# AtiHD4850 vs Nvidia 9800GTX+



## mukherjee (Aug 10, 2008)

Here,lets conduct a poll to see how many of us want which one....theres been a lot of confusion lately as to buy which one...


----------



## dOm1naTOr (Aug 10, 2008)

9800GTX+ is near twice as expensive than a 4850, in India.
But 9800GTX+ leads only by less than 5% better performance.
Considering the extra benefits like DX 10.1, HDMI, single slot, lower power consumption, and extreme vfm of 4850, 9800GTX+ simply doesn't stand a chance.


----------



## mukherjee (Aug 10, 2008)

dOm1naTOr said:


> 9800GTX+ is near twice as expensive than a 4850, in India.
> But 9800GTX+ leads only by less than 5% better performance.
> Considering the extra benefits like DX 10.1, HDMI, single slot, lower power consumption, and extreme vfm of 4850, 9800GTX+ simply doesn't stand a chance.
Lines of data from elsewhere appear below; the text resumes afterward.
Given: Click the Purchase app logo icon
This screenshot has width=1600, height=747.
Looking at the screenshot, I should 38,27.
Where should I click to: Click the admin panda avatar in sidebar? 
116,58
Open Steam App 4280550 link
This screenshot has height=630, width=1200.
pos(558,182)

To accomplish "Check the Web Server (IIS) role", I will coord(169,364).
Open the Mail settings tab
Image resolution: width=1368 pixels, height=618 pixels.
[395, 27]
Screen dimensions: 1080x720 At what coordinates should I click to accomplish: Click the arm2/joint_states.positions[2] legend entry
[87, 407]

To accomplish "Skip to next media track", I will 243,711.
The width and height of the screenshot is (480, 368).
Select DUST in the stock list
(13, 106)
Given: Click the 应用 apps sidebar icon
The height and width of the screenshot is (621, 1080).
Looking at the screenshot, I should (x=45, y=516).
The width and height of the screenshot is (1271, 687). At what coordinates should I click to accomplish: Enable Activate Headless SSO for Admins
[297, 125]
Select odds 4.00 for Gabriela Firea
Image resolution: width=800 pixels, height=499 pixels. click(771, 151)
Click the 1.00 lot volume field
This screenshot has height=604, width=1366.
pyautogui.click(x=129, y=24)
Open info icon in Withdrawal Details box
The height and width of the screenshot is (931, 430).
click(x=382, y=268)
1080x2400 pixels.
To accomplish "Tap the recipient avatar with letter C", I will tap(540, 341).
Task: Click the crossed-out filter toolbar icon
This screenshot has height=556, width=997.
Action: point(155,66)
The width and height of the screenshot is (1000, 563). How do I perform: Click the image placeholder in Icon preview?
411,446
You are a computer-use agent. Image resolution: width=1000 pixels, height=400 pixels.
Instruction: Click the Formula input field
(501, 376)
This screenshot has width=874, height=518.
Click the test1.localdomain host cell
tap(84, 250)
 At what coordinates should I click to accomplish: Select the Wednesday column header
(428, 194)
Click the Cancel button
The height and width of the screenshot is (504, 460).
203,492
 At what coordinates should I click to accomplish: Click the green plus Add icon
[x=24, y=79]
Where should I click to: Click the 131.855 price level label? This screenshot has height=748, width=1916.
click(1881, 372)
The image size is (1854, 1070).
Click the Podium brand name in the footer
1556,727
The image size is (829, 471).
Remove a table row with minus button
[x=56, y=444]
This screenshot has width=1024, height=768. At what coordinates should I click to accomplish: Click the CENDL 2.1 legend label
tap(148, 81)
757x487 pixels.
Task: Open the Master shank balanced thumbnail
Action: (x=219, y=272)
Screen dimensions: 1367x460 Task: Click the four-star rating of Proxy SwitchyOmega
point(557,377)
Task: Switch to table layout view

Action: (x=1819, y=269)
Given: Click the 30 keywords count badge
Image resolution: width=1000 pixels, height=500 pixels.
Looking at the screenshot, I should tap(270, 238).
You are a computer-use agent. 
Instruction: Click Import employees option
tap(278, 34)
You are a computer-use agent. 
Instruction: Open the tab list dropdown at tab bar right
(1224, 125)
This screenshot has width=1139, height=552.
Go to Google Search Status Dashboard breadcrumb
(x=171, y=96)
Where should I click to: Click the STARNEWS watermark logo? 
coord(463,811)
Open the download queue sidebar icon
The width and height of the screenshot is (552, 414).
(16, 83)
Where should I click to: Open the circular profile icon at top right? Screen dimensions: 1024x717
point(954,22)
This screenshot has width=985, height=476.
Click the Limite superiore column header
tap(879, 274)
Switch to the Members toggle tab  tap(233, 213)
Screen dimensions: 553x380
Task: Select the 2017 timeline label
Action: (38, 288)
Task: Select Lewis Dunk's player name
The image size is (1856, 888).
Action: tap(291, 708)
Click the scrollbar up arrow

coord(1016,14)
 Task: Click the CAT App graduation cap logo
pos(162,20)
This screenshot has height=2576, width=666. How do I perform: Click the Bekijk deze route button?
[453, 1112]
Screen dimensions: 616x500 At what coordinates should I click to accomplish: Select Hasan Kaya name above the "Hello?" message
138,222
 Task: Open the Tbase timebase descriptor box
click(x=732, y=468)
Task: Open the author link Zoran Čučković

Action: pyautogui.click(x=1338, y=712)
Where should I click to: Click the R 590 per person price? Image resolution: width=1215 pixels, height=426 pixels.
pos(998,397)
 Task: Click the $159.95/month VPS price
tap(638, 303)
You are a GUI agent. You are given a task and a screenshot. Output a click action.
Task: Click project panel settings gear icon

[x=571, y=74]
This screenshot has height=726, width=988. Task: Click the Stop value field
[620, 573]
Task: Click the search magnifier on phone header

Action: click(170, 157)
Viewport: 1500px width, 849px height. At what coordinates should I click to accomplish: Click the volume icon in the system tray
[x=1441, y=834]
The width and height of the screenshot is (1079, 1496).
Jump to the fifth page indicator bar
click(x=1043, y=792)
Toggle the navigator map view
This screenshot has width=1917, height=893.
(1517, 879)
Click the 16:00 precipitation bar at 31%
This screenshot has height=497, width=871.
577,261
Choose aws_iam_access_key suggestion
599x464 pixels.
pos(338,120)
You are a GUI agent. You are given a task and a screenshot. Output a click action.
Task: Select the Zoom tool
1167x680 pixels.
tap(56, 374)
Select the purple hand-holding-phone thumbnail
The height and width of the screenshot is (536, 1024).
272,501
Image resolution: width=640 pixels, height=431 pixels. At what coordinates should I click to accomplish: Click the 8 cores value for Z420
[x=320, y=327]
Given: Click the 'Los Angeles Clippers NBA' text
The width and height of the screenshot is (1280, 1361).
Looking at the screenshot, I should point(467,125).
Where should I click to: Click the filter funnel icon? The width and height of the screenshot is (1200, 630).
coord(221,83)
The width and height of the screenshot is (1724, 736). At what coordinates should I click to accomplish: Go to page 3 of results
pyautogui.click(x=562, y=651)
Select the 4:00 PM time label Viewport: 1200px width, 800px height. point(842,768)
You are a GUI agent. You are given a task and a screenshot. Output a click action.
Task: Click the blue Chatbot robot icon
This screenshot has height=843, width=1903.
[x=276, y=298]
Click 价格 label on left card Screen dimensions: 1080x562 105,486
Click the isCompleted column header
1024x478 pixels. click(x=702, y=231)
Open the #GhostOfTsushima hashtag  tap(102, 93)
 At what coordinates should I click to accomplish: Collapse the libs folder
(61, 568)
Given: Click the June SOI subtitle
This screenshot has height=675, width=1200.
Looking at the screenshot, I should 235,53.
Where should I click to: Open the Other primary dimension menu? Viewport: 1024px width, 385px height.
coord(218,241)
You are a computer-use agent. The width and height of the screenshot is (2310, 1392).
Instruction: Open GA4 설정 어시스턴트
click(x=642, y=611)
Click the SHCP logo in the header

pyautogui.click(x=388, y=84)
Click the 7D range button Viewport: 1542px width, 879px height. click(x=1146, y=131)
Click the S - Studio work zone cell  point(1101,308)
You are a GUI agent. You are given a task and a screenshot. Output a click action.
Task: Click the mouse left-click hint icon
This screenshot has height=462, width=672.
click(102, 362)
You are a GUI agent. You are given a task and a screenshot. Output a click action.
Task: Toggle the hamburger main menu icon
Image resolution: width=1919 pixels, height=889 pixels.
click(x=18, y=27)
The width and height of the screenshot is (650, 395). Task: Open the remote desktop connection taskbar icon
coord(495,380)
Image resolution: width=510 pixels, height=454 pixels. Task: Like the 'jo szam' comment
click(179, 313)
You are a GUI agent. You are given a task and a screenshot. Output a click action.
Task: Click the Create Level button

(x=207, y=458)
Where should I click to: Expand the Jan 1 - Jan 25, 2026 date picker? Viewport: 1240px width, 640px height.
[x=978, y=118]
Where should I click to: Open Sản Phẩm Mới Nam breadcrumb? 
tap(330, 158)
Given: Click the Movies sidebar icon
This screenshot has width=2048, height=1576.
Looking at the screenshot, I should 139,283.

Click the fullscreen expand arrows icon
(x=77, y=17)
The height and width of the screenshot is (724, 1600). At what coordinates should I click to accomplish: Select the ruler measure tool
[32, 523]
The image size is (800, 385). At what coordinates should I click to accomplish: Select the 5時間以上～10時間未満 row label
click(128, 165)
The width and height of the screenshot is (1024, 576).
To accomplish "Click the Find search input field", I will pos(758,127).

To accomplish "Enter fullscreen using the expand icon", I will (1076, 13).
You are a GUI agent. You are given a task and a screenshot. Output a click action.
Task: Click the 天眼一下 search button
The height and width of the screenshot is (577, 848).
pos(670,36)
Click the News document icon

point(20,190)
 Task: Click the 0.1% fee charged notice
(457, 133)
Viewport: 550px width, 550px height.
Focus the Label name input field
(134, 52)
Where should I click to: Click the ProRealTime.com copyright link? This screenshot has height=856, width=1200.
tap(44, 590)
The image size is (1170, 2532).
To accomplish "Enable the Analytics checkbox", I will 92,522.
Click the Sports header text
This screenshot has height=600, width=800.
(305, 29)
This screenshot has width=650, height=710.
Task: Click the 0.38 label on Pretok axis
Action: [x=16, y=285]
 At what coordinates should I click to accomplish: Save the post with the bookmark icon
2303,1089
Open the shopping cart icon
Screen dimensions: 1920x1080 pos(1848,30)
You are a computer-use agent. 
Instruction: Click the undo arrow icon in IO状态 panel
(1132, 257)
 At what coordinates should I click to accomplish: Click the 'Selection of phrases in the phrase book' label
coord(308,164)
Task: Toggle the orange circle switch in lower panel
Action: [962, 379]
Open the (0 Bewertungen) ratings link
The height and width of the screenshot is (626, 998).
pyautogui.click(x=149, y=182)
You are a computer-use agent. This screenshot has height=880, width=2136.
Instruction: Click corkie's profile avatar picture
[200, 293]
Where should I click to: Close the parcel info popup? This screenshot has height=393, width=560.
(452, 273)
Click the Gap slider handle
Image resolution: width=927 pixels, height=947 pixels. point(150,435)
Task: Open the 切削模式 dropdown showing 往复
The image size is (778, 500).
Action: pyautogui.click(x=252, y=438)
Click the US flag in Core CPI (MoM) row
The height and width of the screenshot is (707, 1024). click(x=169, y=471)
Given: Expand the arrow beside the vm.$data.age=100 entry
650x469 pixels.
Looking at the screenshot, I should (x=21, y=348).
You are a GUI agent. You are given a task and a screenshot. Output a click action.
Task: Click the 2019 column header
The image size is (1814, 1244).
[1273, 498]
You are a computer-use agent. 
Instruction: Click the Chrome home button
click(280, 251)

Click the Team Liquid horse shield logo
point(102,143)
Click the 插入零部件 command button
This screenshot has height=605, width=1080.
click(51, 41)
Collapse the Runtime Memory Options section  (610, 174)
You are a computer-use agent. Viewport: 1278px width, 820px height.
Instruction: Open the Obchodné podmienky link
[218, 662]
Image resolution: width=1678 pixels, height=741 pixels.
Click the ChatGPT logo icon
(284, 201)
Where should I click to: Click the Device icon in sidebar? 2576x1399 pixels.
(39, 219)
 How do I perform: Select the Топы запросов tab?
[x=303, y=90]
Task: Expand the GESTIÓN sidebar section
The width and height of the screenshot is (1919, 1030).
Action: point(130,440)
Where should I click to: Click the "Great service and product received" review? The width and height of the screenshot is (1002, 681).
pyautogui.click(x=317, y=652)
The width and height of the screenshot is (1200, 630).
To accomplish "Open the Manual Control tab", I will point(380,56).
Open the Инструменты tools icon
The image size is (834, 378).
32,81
well....u might be a little mistaken abt the price! 
see this: *priceguru.in/archives/news/new-hardware/2115
and this: *www.lynx-india.com/index.php?productID=2244

and this is abt the fabled ati close to metal! 
*www.tomshardware.com/news/AMD-stream-processor-GPGPU,6072.html

and heres about physx: *www.engadget.com/2008/08/07/nvidia-uncorking-physx-support-for-geforce-cards-on-august-12th/

n deres already a physx beta driver doing the rounds *www.techpowerup.com/67632/NVIDIA_PhysX_Beta_Driver_for_GT200_G92_G96_Cards_Leaked.html even my 8600gt has physx enabled in Win XP!

i am not an nvidia fanboy. see my posts here *www.thinkdigit.com/forum/showthread.php?t=5193&page=189

i really need a concrete buying decision between the two within the next 2 wks...and hence i hv put up this poll.....


----------



## nish_higher (Aug 10, 2008)

the cards are similar and that  5 percent difference can only be practically seen in Crysis due to low frame rates for both.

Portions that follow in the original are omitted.